Problems and tasks
(A) Does the article on Arctic wildfires below support each statement? Answer yes or no for each, quoting the deciding words exactly. (i) Schuur's field stations in interior Alaska were surrounded by fires on three sides. (ii) The smoke in Denver had drifted down from fires in Alaska. (iii) Since 2000 there have been 33 large wildfires in the Arctic.
(B) Answer these questions from the article on Arctic wildfires below:
(i) At which university is Ted Schuur a scientist?
(ii) How many men and women were fighting wildfires in June?
(iii) What percentage of Alaska did the 2004 wildfires burn?
(C) Retype the part of the article on Arctic wildfires below that begins at the words "The surprise came" and ends after the words "their outdoor activities.".

Document excerpt
* * *
This post originally appeared on Yale Environment 360 and is reposted with permission.
Ted Schuur has spent the better part of his career making the connection between climate change and wildfires that are burning an increasing amount of land in Alaska and in sub-Arctic and Arctic forests around the world. So the Northern Arizona University scientist wasn’t all that surprised this summer to find his field stations in the interior of Alaska surrounded by fires on three sides. At the time, the state was well on track to recording its second-worst fire season ever.
The surprise came in mid-summer when Schuur took a few days off from his research to attend a meeting in Colorado. He had hoped the trip would give him a break from Alaska’s noxious smoke. The smoke in Boulder, however, was so thick that the state’s Department of Public Health and Environment was advising parents with young children and people with heart disease and respiratory problems to limit their outdoor activities.
As Schuur soon learned, the pall of smoke in Denver had actually drifted down from a large number of forest fires in the Pacific Northwest and Canada. “I’ve never seen anything quite like this summer,” says Schuur. “It seemed like half the continent was on fire at one time or another.”
Schuur wasn’t exaggerating. In June, as many as 25,000 men and women were fighting thousands of wildfires that were burning out of control in states such as Alaska, Washington, California, and Idaho, and in the Canadian provinces of British Columbia, Alberta, and Saskatchewan. But as severe as the fire situation was this year in the Lower 48 and Canada, it was the really big fires in Alaska and Siberia that captured the attention of meteorologists and fire experts. Because of rapidly rising temperatures, and in some cases, inadequate or antiquated forest management practices, massive wildfires such as these are becoming increasingly common in the Arctic and sub-Arctic regions of the world, scientists say.
According to a report recently released by the non-profit organization Climate Central, the number of large wildfires in the Arctic increased nearly tenfold in the first decade of this century compared to the 1950s and 1960s. Only three years in the 1950s and 1960s saw large wildfires in this region. Since 2000, there have been 33 large wildfires in the Arctic, including those in 2004 that burned six percent of Alaska and four percent of the Yukon.
Fire experts agree the situation will likely get much worse as rising temperatures, drier conditions, and increasing thunderstorms and lightning strikes lead to more fires burning even bigger, hotter, faster, and deeper into the ground than at any time in recorded history. According to the U.S. National Climate Assessment, the extent of area burned in Alaskan wildfires is projected to double by 2050 and triple by 2100 if greenhouse gas emissions are not quickly brought under control and runaway Arctic warming continues.
* * *
Records provided
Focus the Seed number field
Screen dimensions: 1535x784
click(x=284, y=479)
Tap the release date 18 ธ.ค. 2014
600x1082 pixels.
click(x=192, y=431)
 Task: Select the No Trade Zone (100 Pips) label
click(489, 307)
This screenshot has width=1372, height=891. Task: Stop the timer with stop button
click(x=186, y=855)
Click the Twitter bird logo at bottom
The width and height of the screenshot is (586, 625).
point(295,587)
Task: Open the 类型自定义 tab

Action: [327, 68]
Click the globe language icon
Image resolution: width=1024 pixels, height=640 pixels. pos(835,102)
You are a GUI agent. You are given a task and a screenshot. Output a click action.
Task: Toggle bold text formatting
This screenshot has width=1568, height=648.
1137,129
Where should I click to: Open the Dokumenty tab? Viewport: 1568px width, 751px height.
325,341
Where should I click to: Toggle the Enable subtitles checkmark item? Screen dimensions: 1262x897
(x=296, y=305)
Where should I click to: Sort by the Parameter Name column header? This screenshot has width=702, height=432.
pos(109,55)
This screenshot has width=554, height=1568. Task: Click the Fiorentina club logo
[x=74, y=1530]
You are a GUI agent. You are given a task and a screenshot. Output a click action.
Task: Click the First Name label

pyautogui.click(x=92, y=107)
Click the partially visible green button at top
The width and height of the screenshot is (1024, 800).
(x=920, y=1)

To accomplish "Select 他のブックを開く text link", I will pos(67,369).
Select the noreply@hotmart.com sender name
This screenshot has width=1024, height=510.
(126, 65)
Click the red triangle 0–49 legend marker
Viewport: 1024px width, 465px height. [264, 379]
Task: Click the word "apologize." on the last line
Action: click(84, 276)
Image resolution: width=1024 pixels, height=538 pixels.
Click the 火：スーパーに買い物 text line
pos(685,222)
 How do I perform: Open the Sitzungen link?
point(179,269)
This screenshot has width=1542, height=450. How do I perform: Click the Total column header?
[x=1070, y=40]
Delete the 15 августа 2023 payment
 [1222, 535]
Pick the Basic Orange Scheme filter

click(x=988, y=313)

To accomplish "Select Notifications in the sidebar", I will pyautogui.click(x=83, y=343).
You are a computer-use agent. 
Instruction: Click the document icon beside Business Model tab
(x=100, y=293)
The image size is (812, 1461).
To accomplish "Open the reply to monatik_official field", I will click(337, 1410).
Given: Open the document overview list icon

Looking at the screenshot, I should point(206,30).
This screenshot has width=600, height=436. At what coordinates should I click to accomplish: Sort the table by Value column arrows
* * *
Responses in order
(A)
(i) Yes: "to find his field stations in the interior of Alaska surrounded by fires on three sides"
(ii) No: "the pall of smoke in Denver had actually drifted down from a large number of forest fires in the Pacific Northwest and Canada"
(iii) Yes: "Since 2000, there have been 33 large wildfires in the Arctic"

(B)
(i) Northern Arizona University
(ii) As many as 25,000
(iii) Six percent

(C)
The surprise came in mid-summer when Schuur took a few days off from his research to attend a meeting in Colorado. He had hoped the trip would give him a break from Alaska’s noxious smoke. The smoke in Boulder, however, was so thick that the state’s Department of Public Health and Environment was advising parents with young children and people with heart disease and respiratory problems to limit their outdoor activities.